When Florida coach Urban Meyer announced that he would be taking a leave of absence rather than retire from coaching all together after health concerns, he said his gut feeling was that he would be back for the start of the 2010 season.
He made his return Wednesday instead, well before that time marker.
UF opened its spring practice schedule under a cloudy gray sky in Gainesville, and Meyer could be found in his usual spot on the field. He directed the proceedings but admitted to feeling himself hold back from time to time.
“Springtime I’m usually like this,” Meyer said. “Let the guys coach, and let everybody do their job, and see what we got.”
Meyer declined to talk in depth about the current status of his health, saying only “I feel fine, and I feel good.”
During special teams drills, he deferred a little more responsibility than normal to assistant coaches — D.J. Durkin in particular — and he was rarely loud on the field.
The most emotion he showed was during a non-contact passing drill when tight end Desmond Parks and freshman cornerback Jaylen Watkins collided after closing on a ball from different directions.
While numerous assistant coaches yelled at the shaken-up players to get off the ground, Meyer simply showed his approval of the effort by screaming, “Yeah! Yeah!”
“He’s back, he’s doing great, he’s on fire,” co-defensive coordinator Chuck Heater said. “He’s really excited about getting back today. This is a duck to water. If you’re a coach … this is why you do what you do.”
With four new assistant coaches — Durkin, Stan Drayton, Zach Azzanni and Teryl Austin — being integrated into the system this season, it was important to have strong leadership from the top.

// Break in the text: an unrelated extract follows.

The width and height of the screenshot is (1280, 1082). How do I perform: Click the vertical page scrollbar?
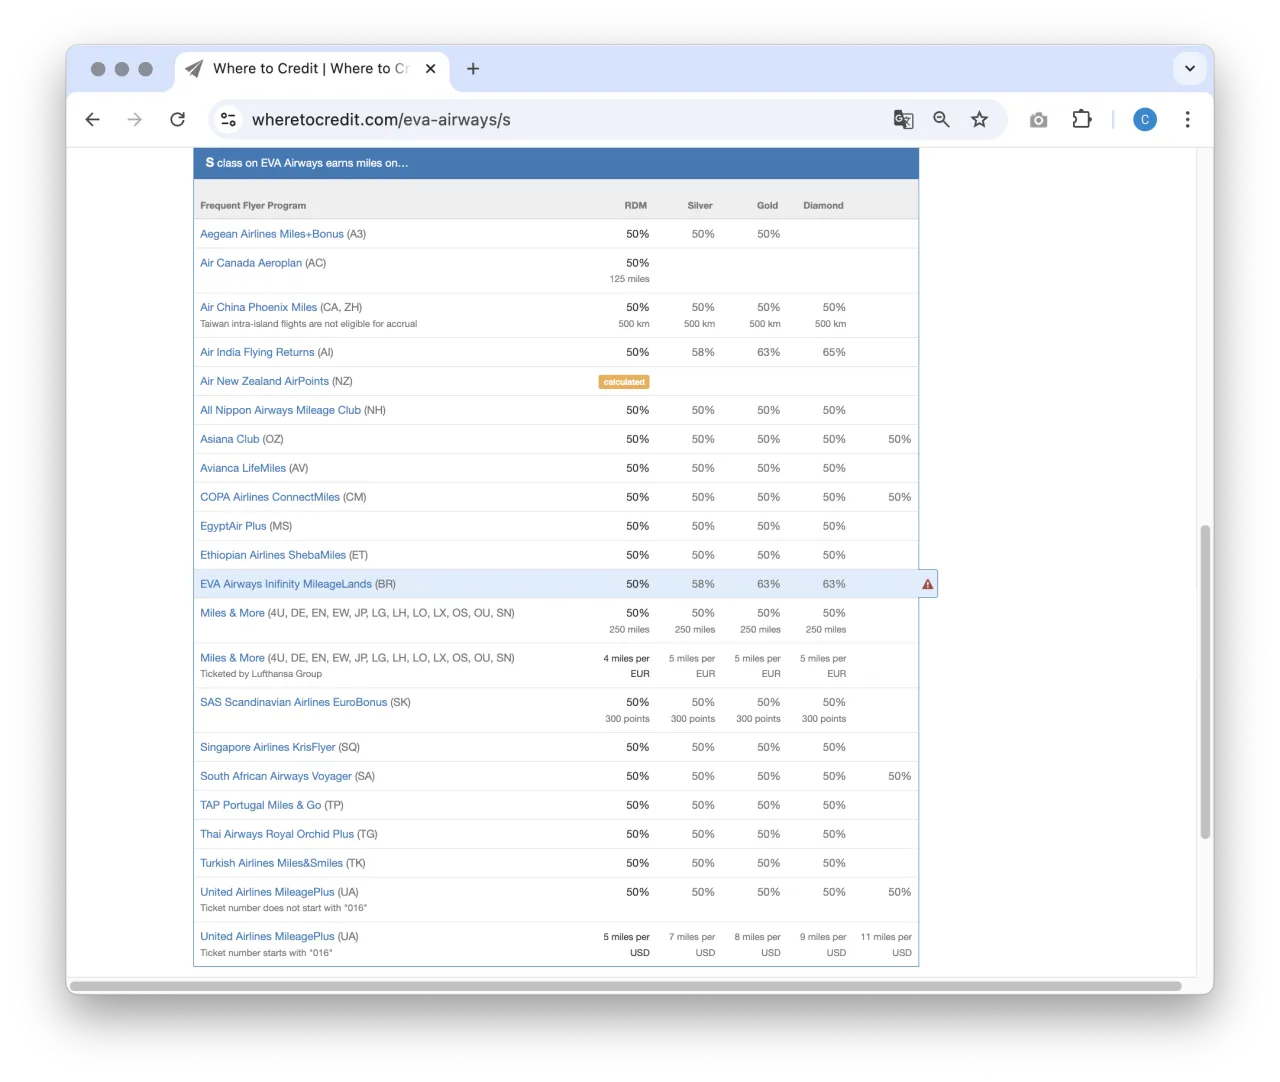[x=1205, y=680]
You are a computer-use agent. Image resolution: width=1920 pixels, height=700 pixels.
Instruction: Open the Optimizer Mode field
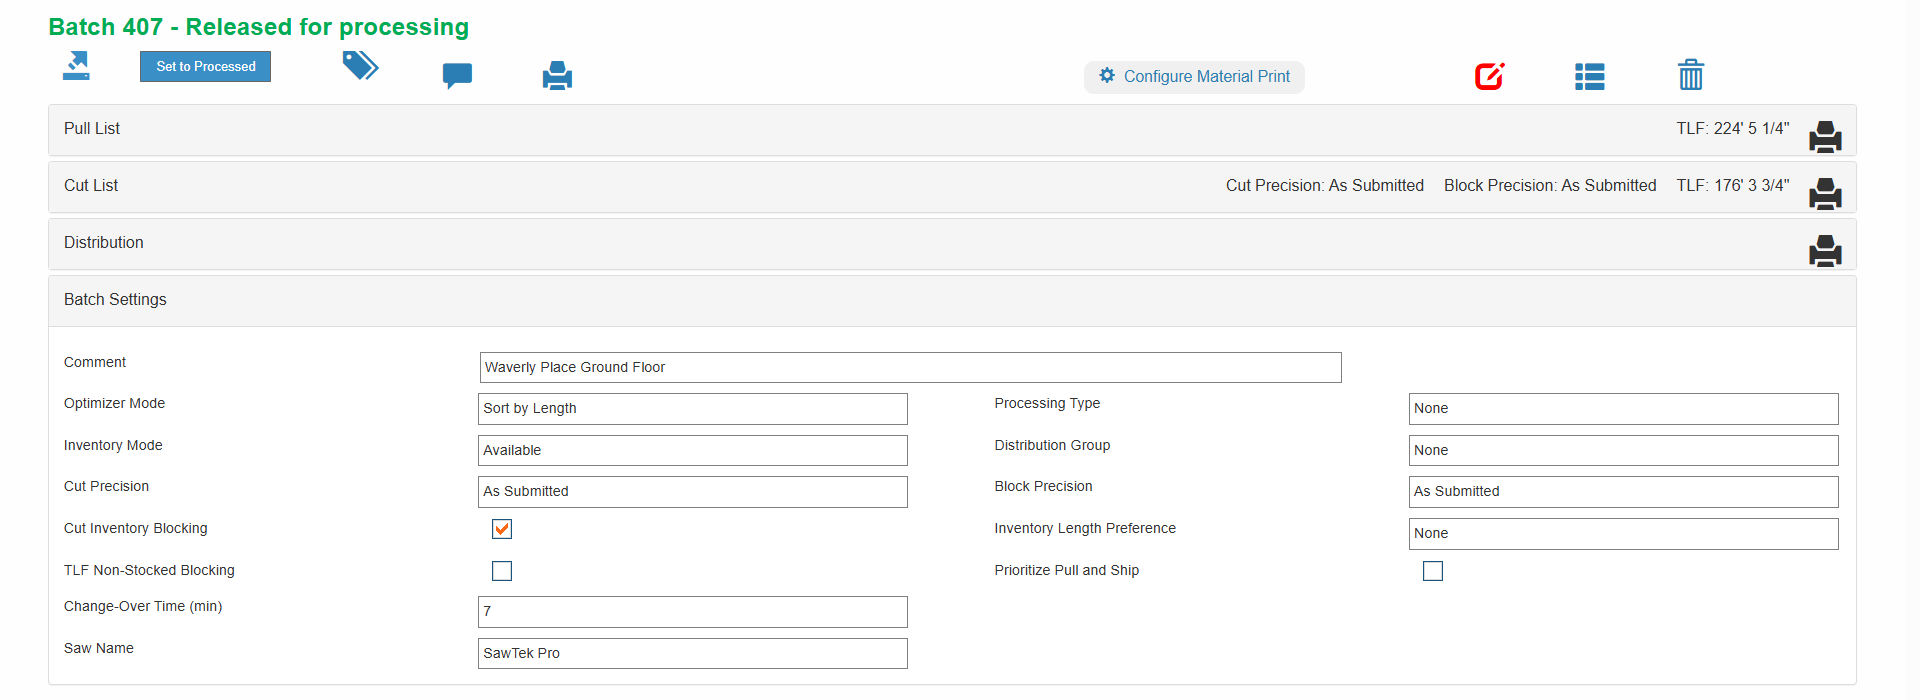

Meyer has always provided that as a head coach, but Heater said the program didn’t lose it when he was forced to take his leave of absence.
“There were some really Herculean efforts by some people,” Heater said. “Steve Addazio has done a phenomenal job of just leading this thing in coaches time away.”
Addazio played a big role in hiring the new assistants, while Meyer kept the highly touted recruiting class together in a time of uncertainty.
Even during that span, Heater was confident in Meyer’s ability to scale back his intensity in order to remain on the field.
“I know him as a person,” Heater said. “I know his strength and his focus, and trying to just restructure a little bit, rewire a little bit. He’s a very willful guy. A very disciplined guy.”
Now, Meyer’s job will be to smoothly transition the program out of the Tim Tebow era and into the John Brantley era.
Brantley will be counted on to step out of Tebow’s shadow and into an immediate leadership role.
“It’s hard to be a leader when the other guy is around. The other guy is so overwhelming, Tim (is),” Meyer said. “It’s his huddle now.”